- _Data extract_:
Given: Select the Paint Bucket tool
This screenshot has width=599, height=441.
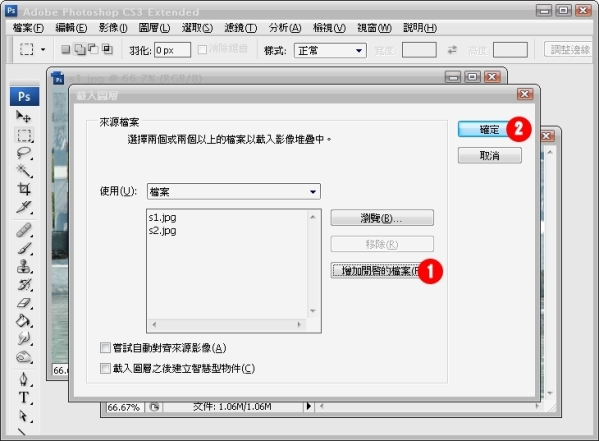Looking at the screenshot, I should [x=24, y=320].
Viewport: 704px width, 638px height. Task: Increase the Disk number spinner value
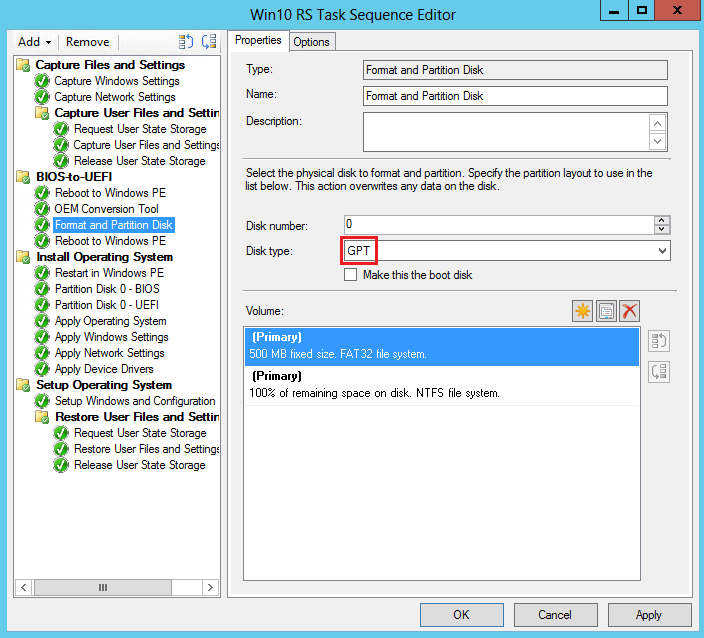662,220
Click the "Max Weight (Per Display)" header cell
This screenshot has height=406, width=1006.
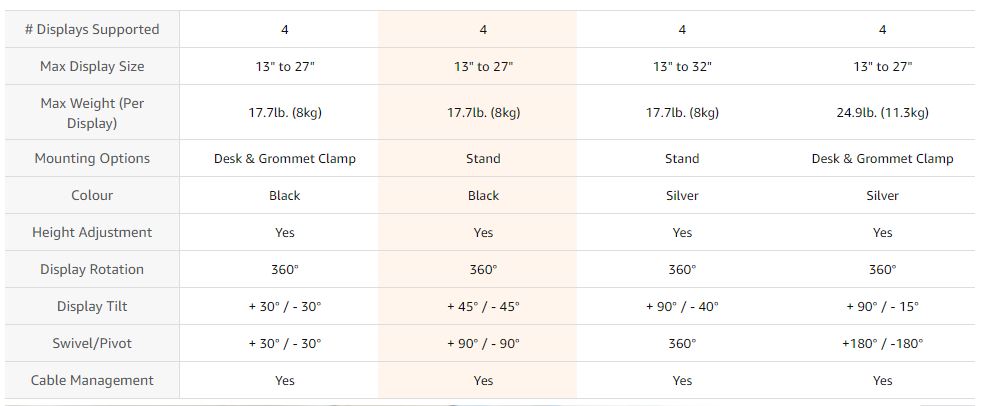[92, 113]
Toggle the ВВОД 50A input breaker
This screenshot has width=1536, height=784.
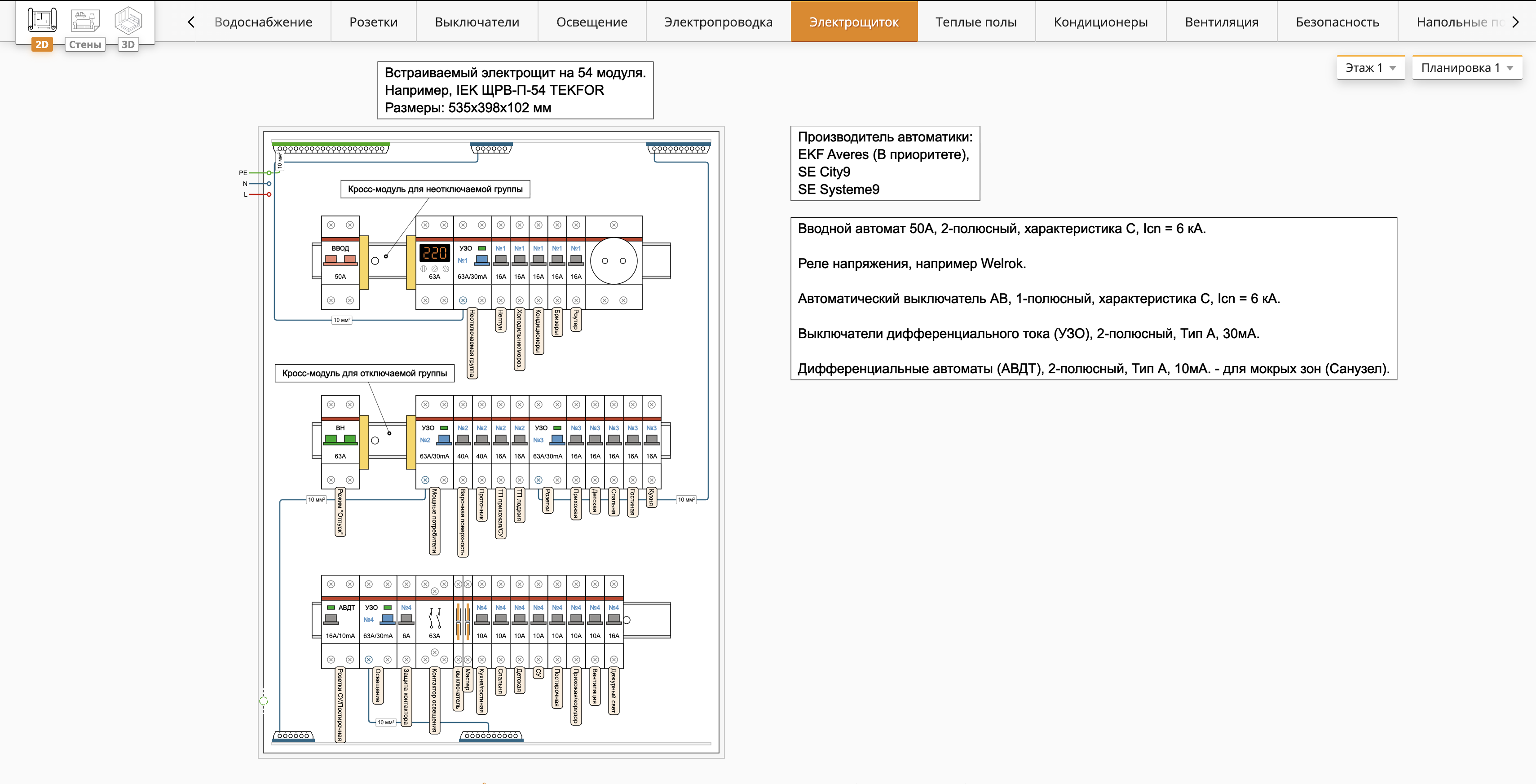click(340, 260)
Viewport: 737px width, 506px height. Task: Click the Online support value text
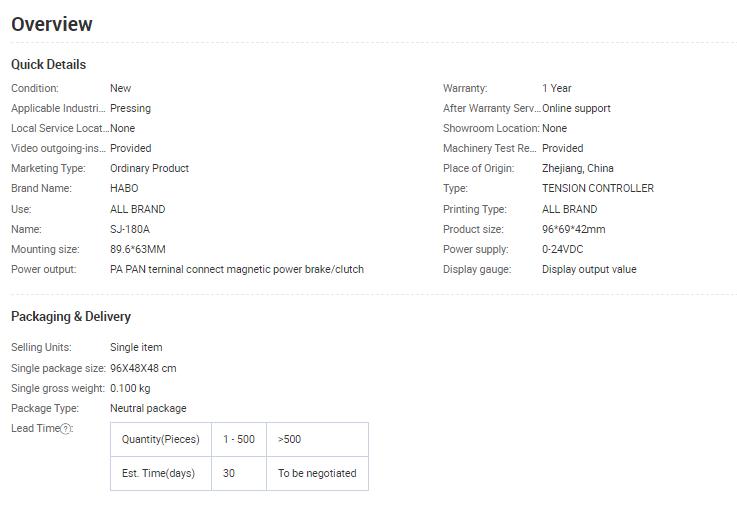coord(576,108)
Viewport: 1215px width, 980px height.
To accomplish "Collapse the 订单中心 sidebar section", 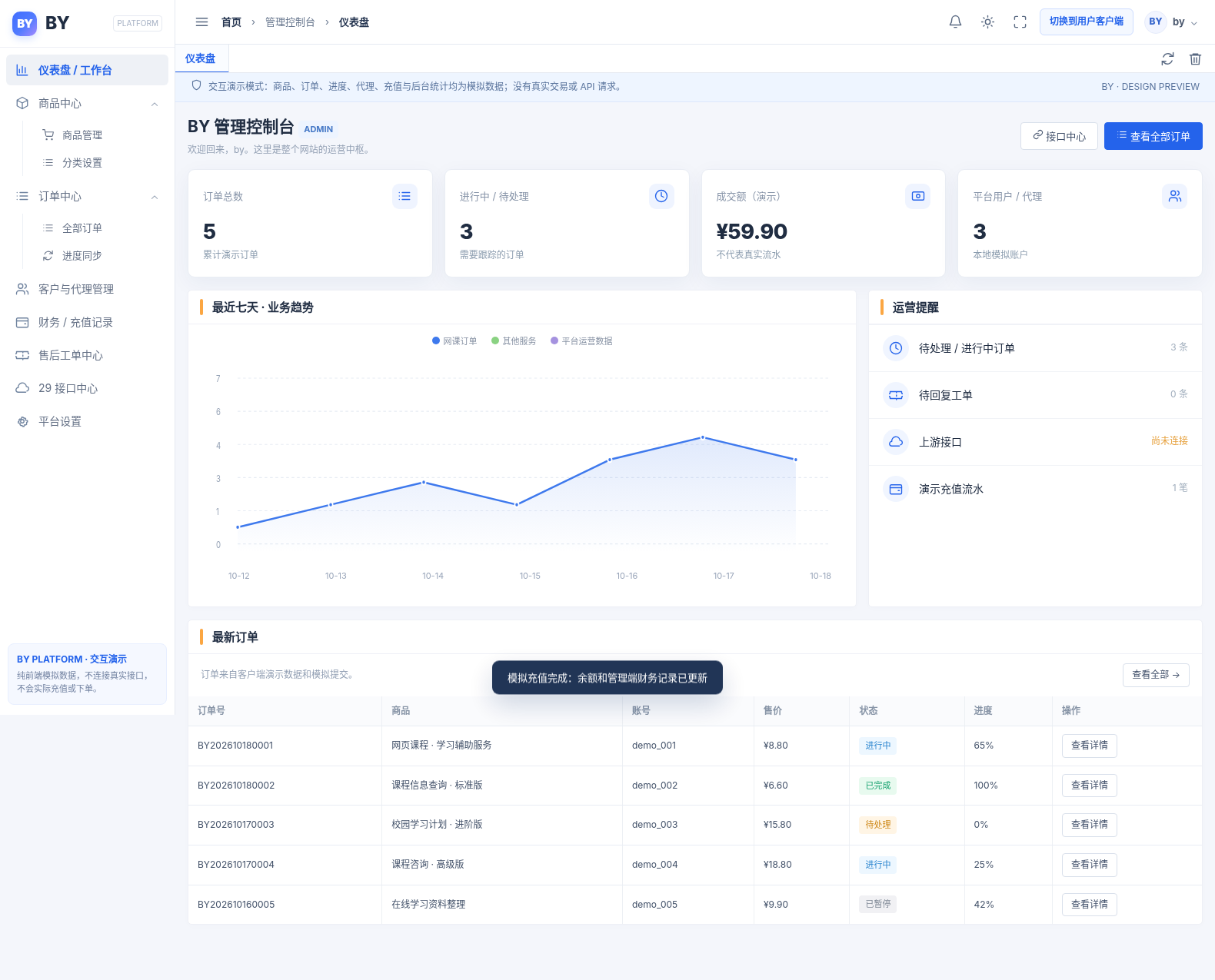I will click(155, 197).
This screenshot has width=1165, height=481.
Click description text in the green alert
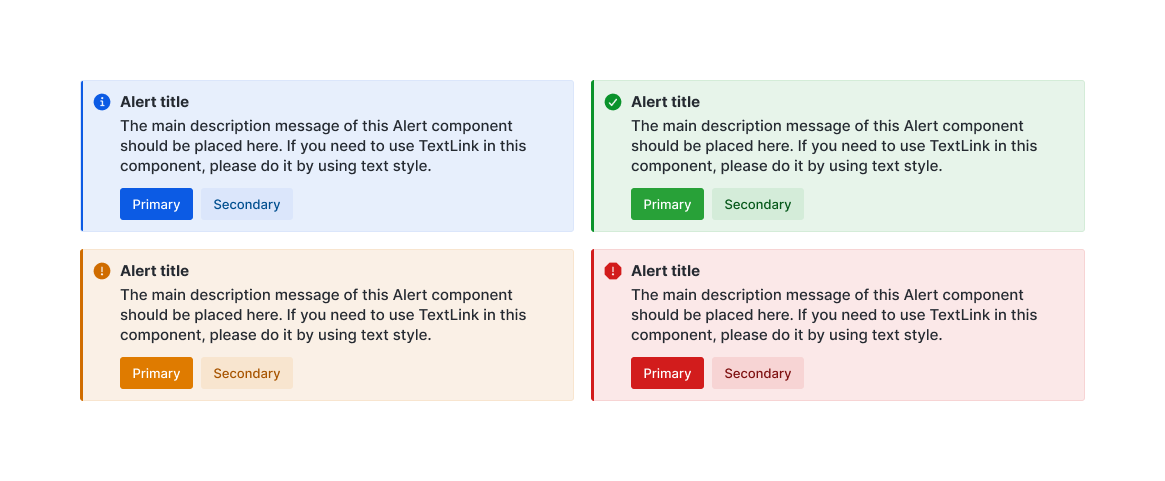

- _Exercise brief_: The required output is every line from the beginning of the material above through the line with "Toggle the ВВОД 50A input breaker", exact and without pictures.

- _Answer box_:
Given: Select the Paint Bucket tool
This screenshot has width=599, height=441.
Looking at the screenshot, I should [x=24, y=320].
Viewport: 704px width, 638px height. Task: Increase the Disk number spinner value
662,220
Click the "Max Weight (Per Display)" header cell
This screenshot has height=406, width=1006.
[92, 113]
Toggle the ВВОД 50A input breaker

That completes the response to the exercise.